The following blog post, unless otherwise noted, was written by a member of Gamasutra’s community.
The thoughts and opinions expressed are those of the writer and not Gamasutra or its parent company.


Why is there so much hatred of Farmville amongst games developers?

This is a game that is enjoyed by 85 million people every month. It is insanely profitable. It was developed rapidly and iteratively to deliver what consumers want.

Surely we should love it.

The end of film?

AAA console games are like movies. They are premium, blockbuster products. They are (broadly) aimed at an audience that has high disposable income and spare time to spend to on 40 hour epics. In practice, this often means young adults, before they’ve settled down and have families.

Much like films.

Speaking from my own experience, I have basically stopped going to the cinema since I had a baby. By the time you’ve added the expense and hassle of getting a babysitter, the enjoyment simply isn’t there to justify it. My AAA gaming habit has also taken a kick (although I did manage to finish Dragon Age: Origins in three months).

But Facebook games? They are accessible.

They are accessible to people like me who no longer have hours to commit to games. They are accessible to people who have never played any type of game before (one third of Facebook gamers have never played any other type of game). They are accessible to anyone who baulks at spending hundreds of pounds on a piece of hardware and then £30 a go to play the games.

In short, it’s a mass market medium, much like television.

Will Farmville games kill AAA?

Did television kill film? For a while, the film and cinema industries were terrified, convinced that television would prise their audiences away. They fought and complained and said that television was rubbish.

And then discovered it was their saviour.

It gave a long tail to movies  A new revenue stream. Cinema was harder hit until it realised that it needed to smarten up and offer a unique experience, and now it is thriving.

Facebook games are like television. They are mass-market, accessible, need no special skills (have you ever tried playing a PS3 game with someone who’s never used a controller before…), and are free.

They represent a large part of our future.

But Facebook games are shit!

Read Gamasutra, and every story will have a developer saying something along the lines of “Facebook games aren’t real games, they’re shit.”

There is no doubt that they are in a different league to the craft and production values that go into AAA console titles.

> MATERIAL

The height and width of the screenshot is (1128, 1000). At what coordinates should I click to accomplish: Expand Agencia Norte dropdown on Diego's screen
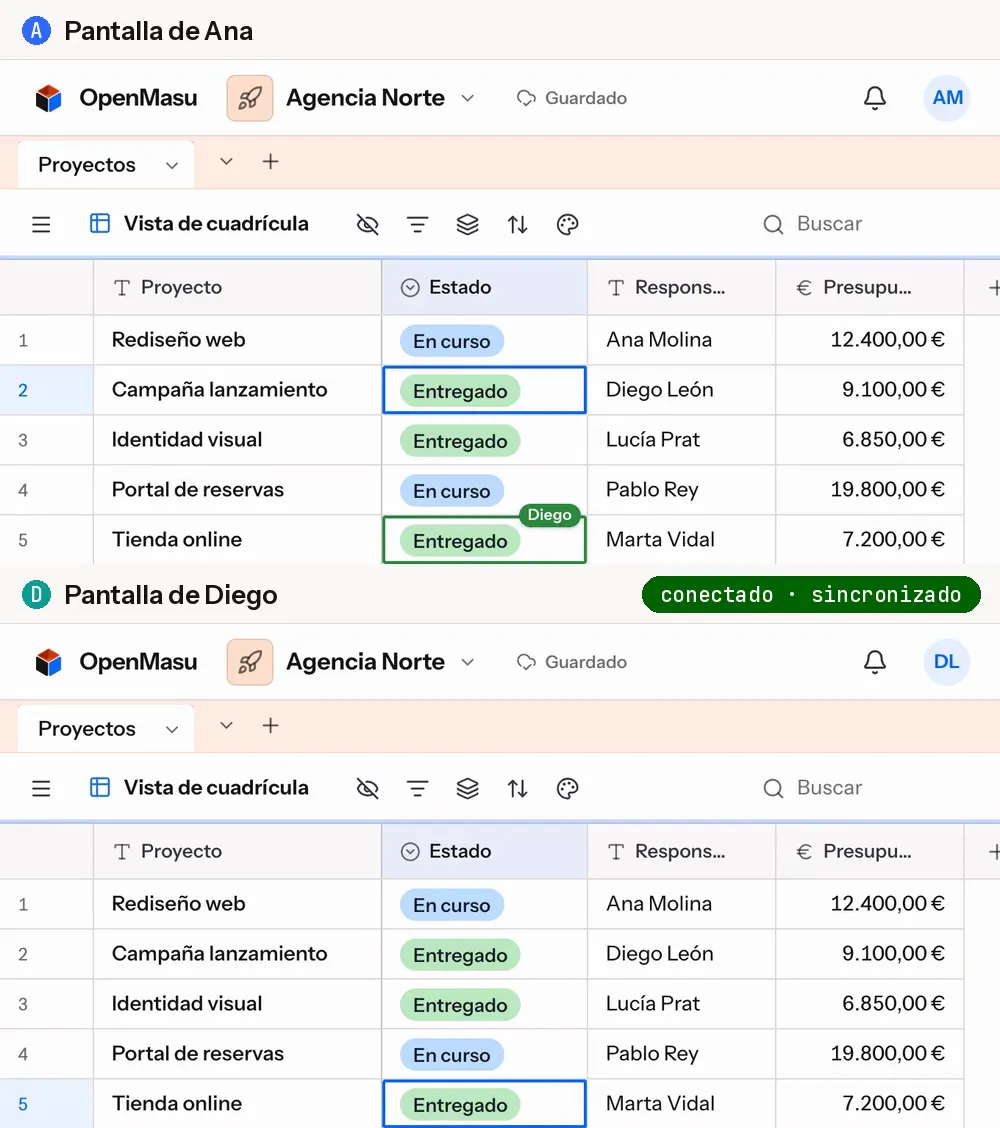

> DIRECTIVES
**1)** According to the blog post about Farmville, what share of Facebook gamers have never played any other type of game?
**2)** From the blog post about Farmville, extract everything from "It gave a long" down to "of our future.".
The data has no connection to the blog post about Farmville.

> FINAL ANSWERS
**1)** One third of Facebook gamers have never played any other type of game.

**2)**
It gave a long tail to movies  A new revenue stream. Cinema was harder hit until it realised that it needed to smarten up and offer a unique experience, and now it is thriving.

Facebook games are like television. They are mass-market, accessible, need no special skills (have you ever tried playing a PS3 game with someone who’s never used a controller before…), and are free.

They represent a large part of our future.